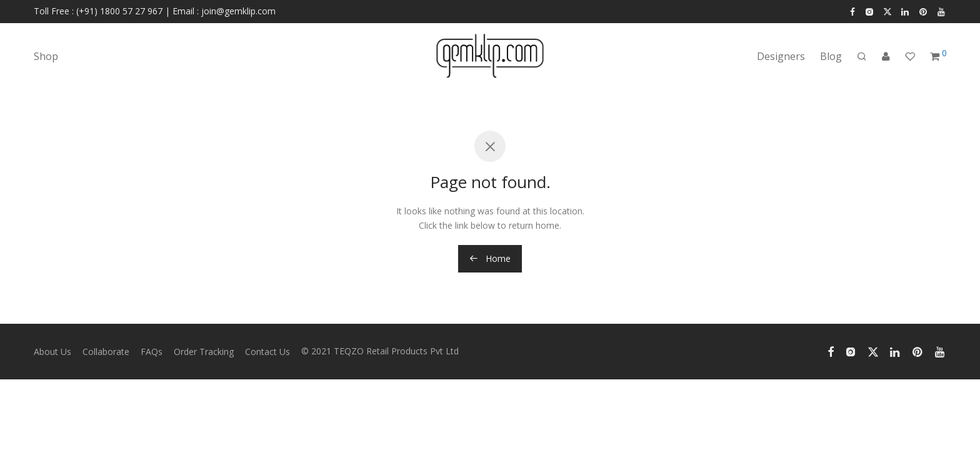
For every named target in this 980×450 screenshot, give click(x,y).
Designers (781, 56)
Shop (46, 56)
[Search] (862, 56)
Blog (831, 56)
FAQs (151, 351)
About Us (52, 351)
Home (490, 258)
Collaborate (106, 351)
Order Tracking (204, 351)
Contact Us (268, 351)
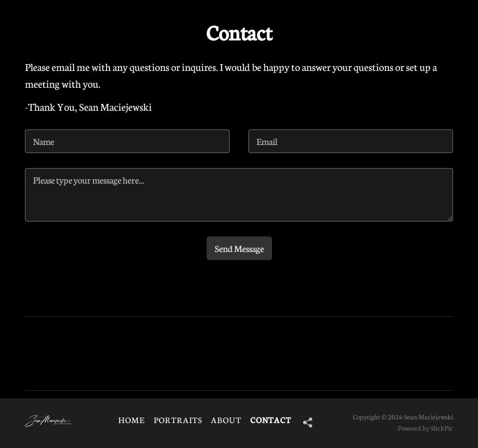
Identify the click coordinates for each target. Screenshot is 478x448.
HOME (131, 420)
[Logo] (48, 421)
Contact (271, 420)
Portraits (178, 420)
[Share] (303, 422)
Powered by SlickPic (425, 427)
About (226, 420)
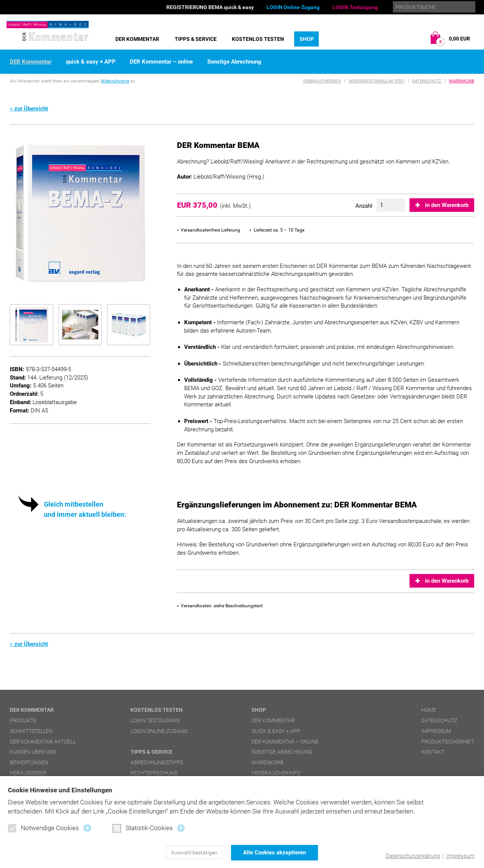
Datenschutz (427, 81)
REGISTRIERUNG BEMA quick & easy (210, 7)
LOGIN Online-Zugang (293, 7)
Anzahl (364, 206)
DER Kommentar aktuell (43, 742)
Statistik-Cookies (143, 829)
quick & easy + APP (91, 62)
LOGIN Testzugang (355, 7)
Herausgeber (28, 773)
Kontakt (433, 752)
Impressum (460, 856)
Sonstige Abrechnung (234, 62)
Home (428, 710)
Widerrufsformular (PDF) (377, 81)
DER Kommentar (137, 39)
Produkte (23, 720)
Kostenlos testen (258, 39)
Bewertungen (29, 762)
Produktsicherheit (448, 742)
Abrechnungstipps (157, 762)
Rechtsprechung (154, 773)
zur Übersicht (31, 109)
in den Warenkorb (447, 205)
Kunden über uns (33, 752)
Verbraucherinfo (322, 81)
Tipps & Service (195, 39)
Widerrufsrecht (115, 81)
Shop (307, 39)
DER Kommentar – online (161, 62)
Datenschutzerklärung (413, 856)
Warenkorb (461, 81)
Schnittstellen (31, 731)
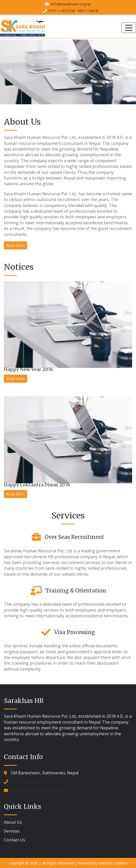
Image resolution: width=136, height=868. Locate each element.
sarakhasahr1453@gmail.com (39, 790)
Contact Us (14, 840)
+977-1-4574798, (27, 781)
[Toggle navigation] (129, 28)
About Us (13, 822)
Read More (15, 245)
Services (12, 831)
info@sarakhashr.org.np (70, 4)
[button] (10, 71)
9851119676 (88, 11)
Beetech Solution (113, 863)
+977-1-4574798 (62, 11)
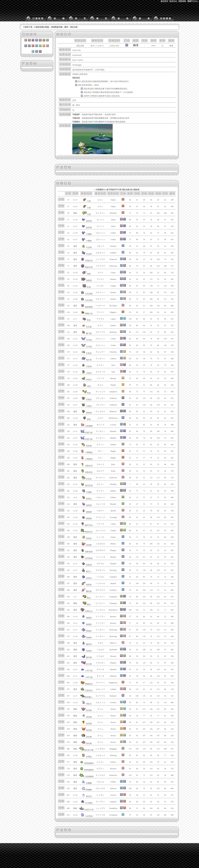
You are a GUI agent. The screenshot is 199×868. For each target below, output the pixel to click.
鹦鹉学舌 (103, 122)
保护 (101, 114)
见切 (106, 114)
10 (162, 45)
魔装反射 (105, 118)
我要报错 (182, 1)
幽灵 (66, 27)
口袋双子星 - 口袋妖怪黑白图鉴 (36, 27)
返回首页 (164, 1)
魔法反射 (118, 118)
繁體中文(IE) (193, 1)
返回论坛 (173, 1)
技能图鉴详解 (57, 27)
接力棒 (100, 92)
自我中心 (87, 96)
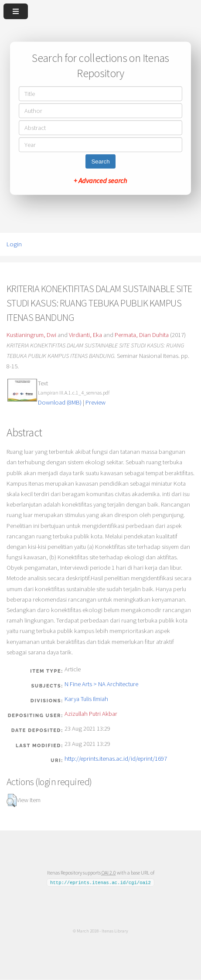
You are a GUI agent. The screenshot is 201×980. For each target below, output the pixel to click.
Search (100, 161)
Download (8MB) (60, 402)
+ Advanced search (100, 180)
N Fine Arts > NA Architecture (101, 684)
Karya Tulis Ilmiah (86, 699)
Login (14, 244)
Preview (95, 402)
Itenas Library (115, 931)
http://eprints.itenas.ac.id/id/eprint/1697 (116, 759)
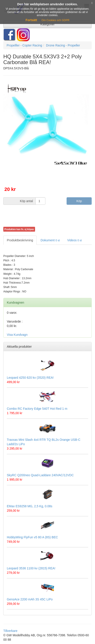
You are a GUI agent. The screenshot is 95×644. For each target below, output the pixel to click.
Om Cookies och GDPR (56, 20)
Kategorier (48, 24)
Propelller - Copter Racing (24, 45)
————————
YOUR TASK:
Return all of the rows above verbatim, leaving the pictures out.

FINAL RESULT:
For every named target in this 980×450 screenshot, give click(x,y).
Designers (781, 56)
Shop (46, 56)
[Search] (862, 56)
Blog (831, 56)
FAQs (151, 351)
About Us (52, 351)
Home (490, 258)
Collaborate (106, 351)
Order Tracking (204, 351)
Contact Us (268, 351)
Identify the click coordinates for each target. Screenshot is 478x448.
HOME (131, 420)
[Logo] (48, 421)
Contact (271, 420)
Portraits (178, 420)
[Share] (303, 422)
Powered by SlickPic (425, 427)
About (226, 420)
Datenschutz (427, 81)
REGISTRIERUNG BEMA quick & easy (210, 7)
LOGIN Online-Zugang (293, 7)
Anzahl (364, 206)
DER Kommentar aktuell (43, 742)
Statistik-Cookies (143, 829)
quick & easy + APP (91, 62)
LOGIN Testzugang (355, 7)
Herausgeber (28, 773)
Kontakt (433, 752)
Impressum (460, 856)
Sonstige Abrechnung (234, 62)
Home (428, 710)
Widerrufsformular (PDF) (377, 81)
DER Kommentar (137, 39)
Produkte (23, 720)
Kostenlos testen (258, 39)
Bewertungen (29, 762)
Produktsicherheit (448, 742)
Abrechnungstipps (157, 762)
Rechtsprechung (154, 773)
zur Übersicht (31, 109)
in den Warenkorb (447, 205)
Kunden über uns (33, 752)
Verbraucherinfo (322, 81)
Tipps & Service (195, 39)
Widerrufsrecht (115, 81)
Shop (307, 39)
DER Kommentar – online (161, 62)
Datenschutzerklärung (413, 856)
Warenkorb (461, 81)
Schnittstellen (31, 731)
Image resolution: width=136, height=868. Locate each element.
sarakhasahr1453@gmail.com (39, 790)
Contact Us (14, 840)
+977-1-4574798, (27, 781)
[Toggle navigation] (129, 28)
About Us (13, 822)
Read More (15, 245)
Services (12, 831)
info@sarakhashr.org.np (70, 4)
[button] (10, 71)
9851119676 (88, 11)
Beetech Solution (113, 863)
+977-1-4574798 (62, 11)
You are a GUI agent. The screenshot is 199×868. For each target below, output the pixel to click.
鹦鹉学舌 (103, 122)
保护 (101, 114)
见切 (106, 114)
10 (162, 45)
魔装反射 (105, 118)
我要报错 (182, 1)
幽灵 (66, 27)
口袋双子星 - 口袋妖怪黑白图鉴 (36, 27)
返回首页 (164, 1)
魔法反射 (118, 118)
繁體中文(IE) (193, 1)
返回论坛 (173, 1)
技能图鉴详解 (57, 27)
接力棒 (100, 92)
自我中心 (87, 96)
You are a GUI agent. The screenshot is 201×980. For each target below, output the pixel to click.
Search (100, 161)
Download (8MB) (60, 402)
+ Advanced search (100, 180)
N Fine Arts > NA Architecture (101, 684)
Karya Tulis Ilmiah (86, 699)
Login (14, 244)
Preview (95, 402)
Itenas Library (115, 931)
http://eprints.itenas.ac.id/id/eprint/1697 (116, 759)
You are a GUI agent. The screenshot is 95×644. For each target below, output the pixel to click.
Om Cookies och GDPR (56, 20)
Kategorier (48, 24)
Propelller - Copter Racing (24, 45)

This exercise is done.